(Items from a data source)

===============

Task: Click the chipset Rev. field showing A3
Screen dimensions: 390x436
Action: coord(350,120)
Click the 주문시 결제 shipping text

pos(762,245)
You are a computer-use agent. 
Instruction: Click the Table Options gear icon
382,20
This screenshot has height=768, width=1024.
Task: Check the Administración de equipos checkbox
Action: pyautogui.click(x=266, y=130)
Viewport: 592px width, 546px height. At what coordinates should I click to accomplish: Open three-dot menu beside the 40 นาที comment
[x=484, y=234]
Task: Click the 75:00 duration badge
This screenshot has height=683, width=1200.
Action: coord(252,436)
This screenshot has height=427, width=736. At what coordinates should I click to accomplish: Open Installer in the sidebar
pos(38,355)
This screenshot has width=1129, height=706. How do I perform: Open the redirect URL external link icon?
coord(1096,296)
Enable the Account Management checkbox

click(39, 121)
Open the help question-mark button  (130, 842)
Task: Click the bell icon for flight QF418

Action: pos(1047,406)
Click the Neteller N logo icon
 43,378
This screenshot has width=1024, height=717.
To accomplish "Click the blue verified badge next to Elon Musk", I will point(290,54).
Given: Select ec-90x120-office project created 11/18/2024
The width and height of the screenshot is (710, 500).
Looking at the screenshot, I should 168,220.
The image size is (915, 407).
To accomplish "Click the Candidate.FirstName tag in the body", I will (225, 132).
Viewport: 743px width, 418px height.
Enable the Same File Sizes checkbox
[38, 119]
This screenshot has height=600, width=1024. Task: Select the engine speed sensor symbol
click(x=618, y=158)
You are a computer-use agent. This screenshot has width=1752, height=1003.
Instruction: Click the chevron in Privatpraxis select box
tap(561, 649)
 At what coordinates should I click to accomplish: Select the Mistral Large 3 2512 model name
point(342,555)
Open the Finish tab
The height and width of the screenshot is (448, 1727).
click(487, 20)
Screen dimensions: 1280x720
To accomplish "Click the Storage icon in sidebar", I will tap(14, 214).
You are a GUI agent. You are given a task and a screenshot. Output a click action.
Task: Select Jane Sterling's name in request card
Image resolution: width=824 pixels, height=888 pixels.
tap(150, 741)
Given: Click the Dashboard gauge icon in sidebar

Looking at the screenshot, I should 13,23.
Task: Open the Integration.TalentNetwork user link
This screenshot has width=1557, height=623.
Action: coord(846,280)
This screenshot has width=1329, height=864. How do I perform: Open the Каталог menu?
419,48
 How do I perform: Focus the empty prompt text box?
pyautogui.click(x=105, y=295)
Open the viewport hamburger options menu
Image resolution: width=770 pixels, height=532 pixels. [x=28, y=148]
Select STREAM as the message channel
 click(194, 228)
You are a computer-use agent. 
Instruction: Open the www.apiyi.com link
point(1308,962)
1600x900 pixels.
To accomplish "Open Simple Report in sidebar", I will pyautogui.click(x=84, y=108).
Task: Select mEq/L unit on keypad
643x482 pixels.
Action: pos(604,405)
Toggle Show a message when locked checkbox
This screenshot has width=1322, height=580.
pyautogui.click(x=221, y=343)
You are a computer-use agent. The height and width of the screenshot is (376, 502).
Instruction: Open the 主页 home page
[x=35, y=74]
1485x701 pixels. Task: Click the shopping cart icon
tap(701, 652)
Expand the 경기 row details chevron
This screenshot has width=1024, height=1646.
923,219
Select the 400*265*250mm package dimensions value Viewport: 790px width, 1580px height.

===============

> [Exercise]: Your answer must be an exact transcription of the lines from the one containing "Image resolution: width=824" through the last line of the records above, and nothing else.

> [Result for this task]:
Image resolution: width=824 pixels, height=888 pixels.
tap(150, 741)
Given: Click the Dashboard gauge icon in sidebar

Looking at the screenshot, I should 13,23.
Task: Open the Integration.TalentNetwork user link
This screenshot has width=1557, height=623.
Action: coord(846,280)
This screenshot has width=1329, height=864. How do I perform: Open the Каталог menu?
419,48
 How do I perform: Focus the empty prompt text box?
pyautogui.click(x=105, y=295)
Open the viewport hamburger options menu
Image resolution: width=770 pixels, height=532 pixels. [x=28, y=148]
Select STREAM as the message channel
 click(194, 228)
You are a computer-use agent. 
Instruction: Open the www.apiyi.com link
point(1308,962)
1600x900 pixels.
To accomplish "Open Simple Report in sidebar", I will pyautogui.click(x=84, y=108).
Task: Select mEq/L unit on keypad
643x482 pixels.
Action: pos(604,405)
Toggle Show a message when locked checkbox
This screenshot has width=1322, height=580.
pyautogui.click(x=221, y=343)
You are a computer-use agent. The height and width of the screenshot is (376, 502).
Instruction: Open the 主页 home page
[x=35, y=74]
1485x701 pixels. Task: Click the shopping cart icon
tap(701, 652)
Expand the 경기 row details chevron
This screenshot has width=1024, height=1646.
923,219
Select the 400*265*250mm package dimensions value Viewport: 790px width, 1580px height.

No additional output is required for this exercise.